In an email to its members, the STA said: “Edinburgh is one of the few European cities in decline. Glasgow figures are showing the same trend. There is a misconception of a buoyant industry.”
“We are simply at the bottom of the pile when it comes to competing on price against other global destinations.
“If price and value for money is a deciding factor in a visitor’s choice of destination, there are 134 places in the world that will be more attractive to them than the UK.”
“Where would we sit in relation to price competitiveness if we introduced another tax on the international visitor, and indeed our domestic tourists?”
“We would be at a competitive disadvantage to other locations with a much lower VAT, who do not include any tourist taxes in public prices.

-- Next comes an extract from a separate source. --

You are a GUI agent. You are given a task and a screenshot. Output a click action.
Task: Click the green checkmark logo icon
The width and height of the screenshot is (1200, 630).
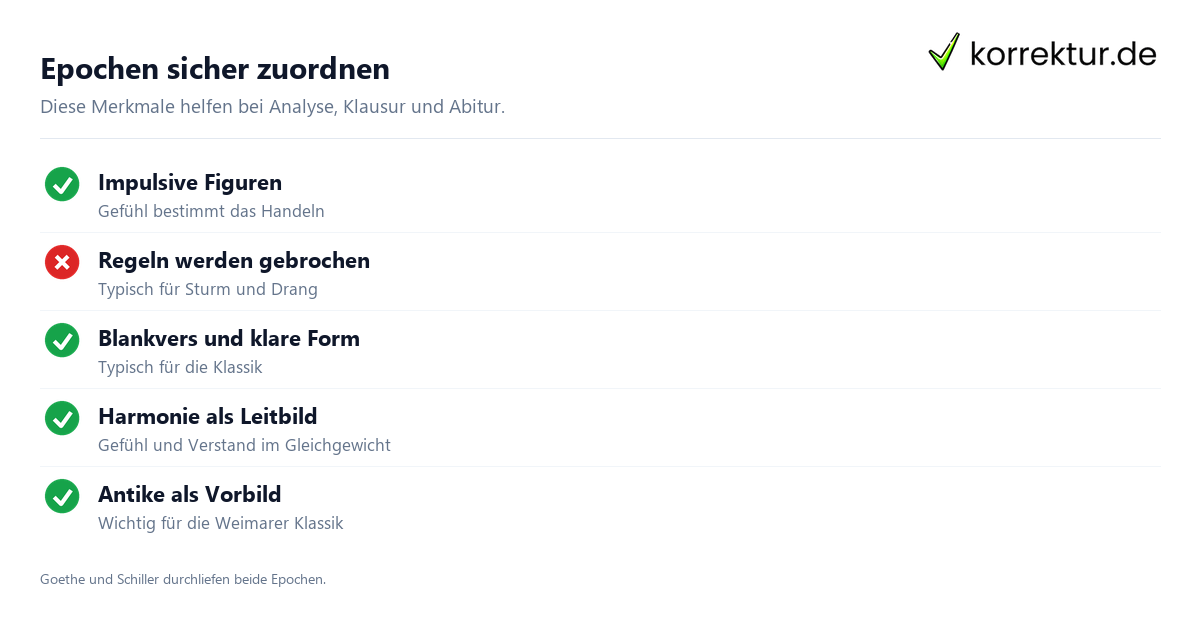[x=944, y=52]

Prices displayed by our competitor destinations will always look more attractive at first glance.”
“A tourism tax could negatively impact businesses that rely on the tourism economy by reducing visitor spending right across the industry – in pubs, restaurants, shops, cafes, visitor attractions and entertainment venues.”
Also, STA mentioned to two pieces of research carried on by Nottingham University that found that a price of one percent, compared to global competitors, reduced tourism by one percent and that one percent boost in UK costs would lead to a 0.61 percent decline in tourism spending.